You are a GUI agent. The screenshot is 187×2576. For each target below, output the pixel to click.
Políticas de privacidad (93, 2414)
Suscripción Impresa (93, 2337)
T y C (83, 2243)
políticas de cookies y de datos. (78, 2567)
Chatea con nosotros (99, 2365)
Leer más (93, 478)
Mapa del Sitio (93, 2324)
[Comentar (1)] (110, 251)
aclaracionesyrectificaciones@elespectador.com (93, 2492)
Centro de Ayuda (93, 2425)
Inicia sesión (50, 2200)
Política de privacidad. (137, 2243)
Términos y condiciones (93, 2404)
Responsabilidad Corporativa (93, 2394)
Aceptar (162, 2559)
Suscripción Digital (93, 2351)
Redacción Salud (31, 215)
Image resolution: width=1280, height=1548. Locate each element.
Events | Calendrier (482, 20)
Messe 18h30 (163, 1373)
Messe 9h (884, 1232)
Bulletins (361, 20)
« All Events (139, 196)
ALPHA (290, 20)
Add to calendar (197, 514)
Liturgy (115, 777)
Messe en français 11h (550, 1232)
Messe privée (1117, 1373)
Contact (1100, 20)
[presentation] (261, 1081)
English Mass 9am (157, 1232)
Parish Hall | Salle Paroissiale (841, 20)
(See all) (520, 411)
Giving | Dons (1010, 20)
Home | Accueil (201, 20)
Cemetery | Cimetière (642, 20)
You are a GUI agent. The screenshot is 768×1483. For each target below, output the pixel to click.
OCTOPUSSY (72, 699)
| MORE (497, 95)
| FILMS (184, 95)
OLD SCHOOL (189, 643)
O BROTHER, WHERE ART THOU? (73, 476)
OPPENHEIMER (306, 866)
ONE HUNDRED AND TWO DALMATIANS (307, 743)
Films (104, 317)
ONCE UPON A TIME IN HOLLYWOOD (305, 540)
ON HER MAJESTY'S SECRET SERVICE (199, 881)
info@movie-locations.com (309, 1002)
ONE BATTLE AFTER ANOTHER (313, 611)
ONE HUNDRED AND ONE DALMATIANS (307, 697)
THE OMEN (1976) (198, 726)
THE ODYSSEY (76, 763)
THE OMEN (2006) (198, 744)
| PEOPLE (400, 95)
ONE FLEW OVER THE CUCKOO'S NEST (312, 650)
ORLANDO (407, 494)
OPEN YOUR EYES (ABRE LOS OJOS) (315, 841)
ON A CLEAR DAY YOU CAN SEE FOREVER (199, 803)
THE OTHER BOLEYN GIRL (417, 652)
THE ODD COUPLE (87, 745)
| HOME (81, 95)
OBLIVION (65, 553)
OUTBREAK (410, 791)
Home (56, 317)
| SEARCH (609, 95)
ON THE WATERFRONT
^^^^^^^^^^^^^^^^
WORK INSTRUCTION
From the top of the material above, please transcribe each line exactly. Include the line with "Chatea con nosotros (99, 2365)" and end there.

ANSWER SPACE
You are a GUI agent. The screenshot is 187×2576. For each target below, output the pixel to click.
Políticas de privacidad (93, 2414)
Suscripción Impresa (93, 2337)
T y C (83, 2243)
políticas de cookies y de datos. (78, 2567)
Chatea con nosotros (99, 2365)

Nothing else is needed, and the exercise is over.